Data for the task section start

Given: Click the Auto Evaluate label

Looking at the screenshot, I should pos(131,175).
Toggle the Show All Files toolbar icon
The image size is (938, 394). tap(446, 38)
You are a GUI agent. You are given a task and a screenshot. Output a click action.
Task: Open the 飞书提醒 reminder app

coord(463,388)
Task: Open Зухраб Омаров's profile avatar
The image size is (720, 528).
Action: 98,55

Data for the task section end
Data for the task section start

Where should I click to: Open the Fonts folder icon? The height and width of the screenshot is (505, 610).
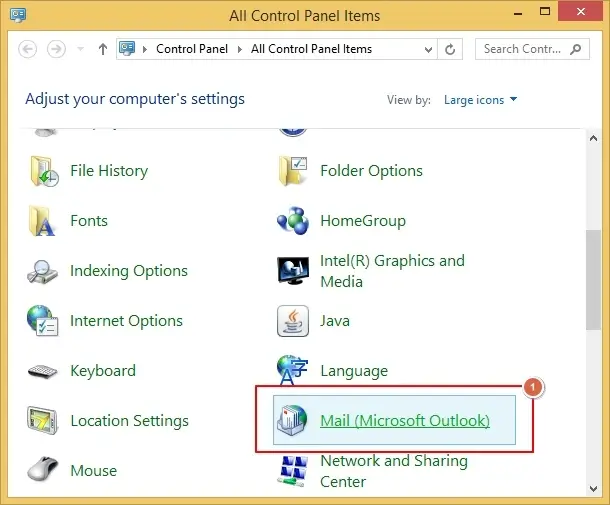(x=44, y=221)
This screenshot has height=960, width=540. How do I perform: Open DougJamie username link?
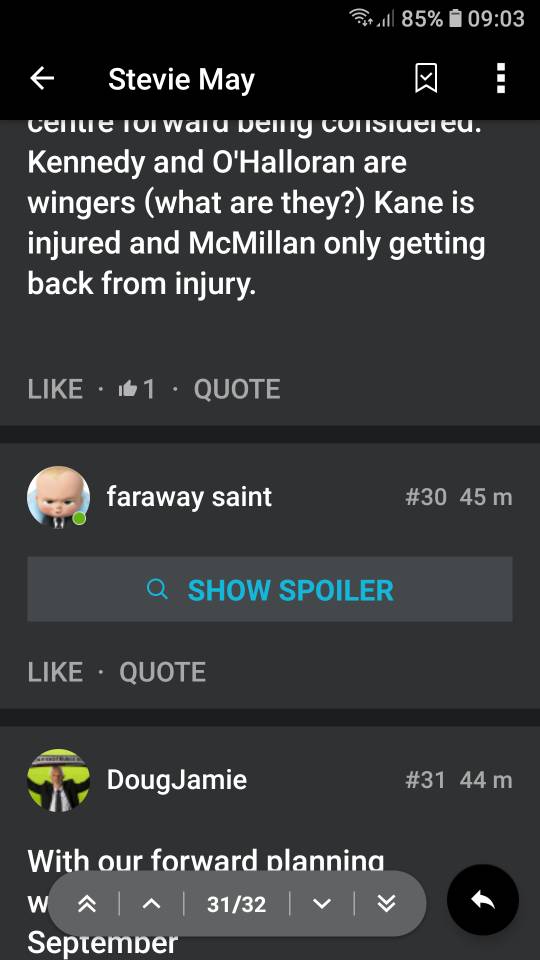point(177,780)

Data for the task section end
Data for the task section start

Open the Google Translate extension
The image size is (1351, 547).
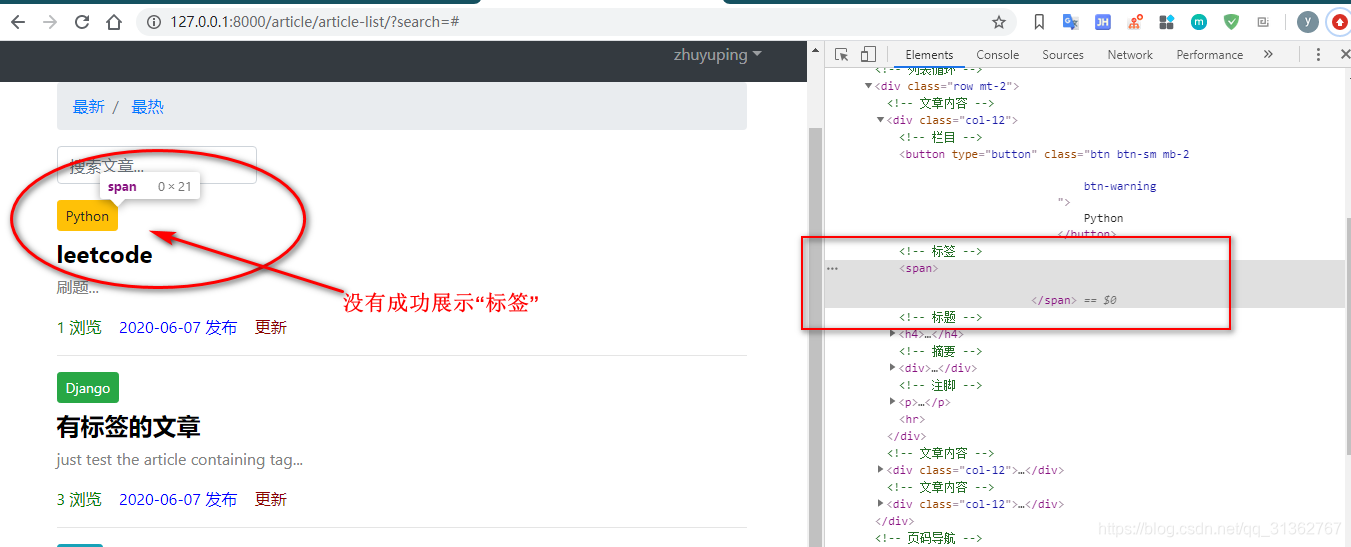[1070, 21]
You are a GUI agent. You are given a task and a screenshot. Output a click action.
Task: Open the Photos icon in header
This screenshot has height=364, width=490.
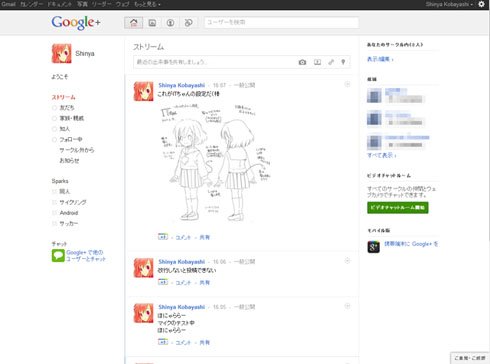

Data for the task section end

■ Problem requirements
Leaving every picture aside, reproduce exactly the lines above from the one with "Open the Google Translate extension" up to and including the one with "This screenshot has height=364, width=490.", and no others.

■ Output
Open the Google Translate extension
The image size is (1351, 547).
[1070, 21]
You are a GUI agent. You are given a task and a screenshot. Output a click action.
Task: Open the Photos icon in header
This screenshot has height=364, width=490.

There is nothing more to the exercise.